Il Porto Sepolto sarà ristampato nel 1923 in un’edizione variata, sempre a cura di Ettore Serra, in 500 esemplari presso la Stamperia Apuana di La Spezia, con 20 xilografie di Francesco Gamba. Si tratta della controversa edizione che contiene la famosa – e alquanto anonima – prefazione di Benito Mussolini che tanto discredito getterà in seguito sulla figura di Ungaretti. Leone Piccioni, autore del saggio Ungaretti e il Porto Sepolto (Succedeoggi, 2016), apparso in occasione del centenario della pubblicazione dell’editio princeps, definisce il libro del 1923 allestito «un po’ frettolosamente». 

Nel 1919 vede la luce la raccolta comprendente i versi francesi di La guerre, stampata a Parigi in 80 copie numerate dall’Etablissement Lux. Nel 1918 Ungaretti ritorna infatti a Parigi – dopo che tra il ’13 e il ’14 si era legato di amicizia, tra gli altri, ad Apollinaire, Picasso, Max Jacob e Modigliani – per collaborare al giornale «Sempre Avanti!», destinato ai soldati del Corpo d’Armata di Spedizione in Francia. Nelle note a Vita d’un uomo. Tutte le poesie si legge: «Una delle rarissime copie che rimangono deve essere in possesso degli eredi di Ardengo Soffici». E nell’Album Ungaretti viene riprodotta la dedica che lo stesso poeta appose all’esemplare di Soffici, il n° 33: «A Ardengo Soffici con profonda ammirazione nata dalla passione che egualmente proviamo e che ci dà la rara felice vertigine della serenità, Ungaretti». 

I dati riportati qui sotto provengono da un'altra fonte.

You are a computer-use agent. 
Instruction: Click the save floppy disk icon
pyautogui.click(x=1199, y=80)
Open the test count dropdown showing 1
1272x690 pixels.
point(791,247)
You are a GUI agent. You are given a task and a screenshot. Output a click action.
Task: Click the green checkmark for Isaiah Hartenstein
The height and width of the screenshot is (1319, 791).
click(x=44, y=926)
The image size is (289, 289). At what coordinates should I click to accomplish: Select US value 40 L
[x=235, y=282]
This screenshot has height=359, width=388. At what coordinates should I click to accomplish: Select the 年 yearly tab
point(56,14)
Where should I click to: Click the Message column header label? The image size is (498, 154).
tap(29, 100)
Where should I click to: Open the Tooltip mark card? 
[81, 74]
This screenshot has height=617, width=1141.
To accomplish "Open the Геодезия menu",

«Sempre Avanti!» si stampa in quella stessa tipografia che qualche mese dopo pubblicherà gratuitamente i versi francesi di Ungaretti. Il volume sarà riproposto, accompagnato da altri versi francesi, con il titolo Derniers jours nel 1947, a cura di Enrico Falqui, in 200 esemplari nella bella collana garzantiana «Opera prima». Sia Il Porto Sepolto sia La guerre hanno cifre da capogiro, essendo due tra i titoli novecenteschi più difficili da reperire sul mercato antiquario. Nel loro repertorio sulle Rarità bibliografiche del Novecento italiano, edito da Sylvestre Bonnard nel 2007, Lucio Gambetti e Franco Vezzosi attribuiscono ad entrambi i testi un valore commerciale di 20.000 euro, nel frattempo sensibilmente aumentato. Nello stesso 1919 Ungaretti pubblica Allegria di naufragi, uno dei primi titoli che Vallecchi stampa con il proprio logo a Firenze. Il volume misura cm 19 x 13,8, ha 248 pagine e reca sul retro la scritta «C’est ici que l’on prend le bateau», che Giuseppe De Robertis ha definito «l’emblema ungarettiano d’allora». Così lo stesso Ungaretti nel 1947 rammemorò l’incontro avuto con Attilio Vallecchi: «Ricorderò sempre come strinse nelle sue mani il manoscritto della mia Allegria di naufragi, subito dopo l’altra guerra. Fu come se il soldatino scalcinato, ancora coperto dei suoi vestiti della trincea, gli avesse offerto un tesoro». Nell’Allegria di naufragi Ungaretti raccoglie, in maniera organica, testi precedentemente stampati, oltre a un nucleo di inediti. Notevoli al riguardo le differenze che intercorrono rispetto alle edizioni successive, pubblicate con il definitivo titolo L’Allegria: la prima è dell’editore Preda di Milano (1931), stampata in 999 copie, con un ritratto dell’autore eseguito da Amerigo Bartoli; la seconda, della romana Novissima (1936), in 1186 copie; la terza è quella mondadoriana dello «Specchio» (1942) pubblicata anche in un’edizione di lusso di 499 copie numerate, contenenti la firma autografa del poeta. Ognuna di queste versioni dell’Allegria risulta accresciuta rispetto alla precedente (si rimanda per il complesso lavoro riguardante le varianti all’apparato critico delle stesse in calce al volume Vita d’un uomo. Tutte le poesie).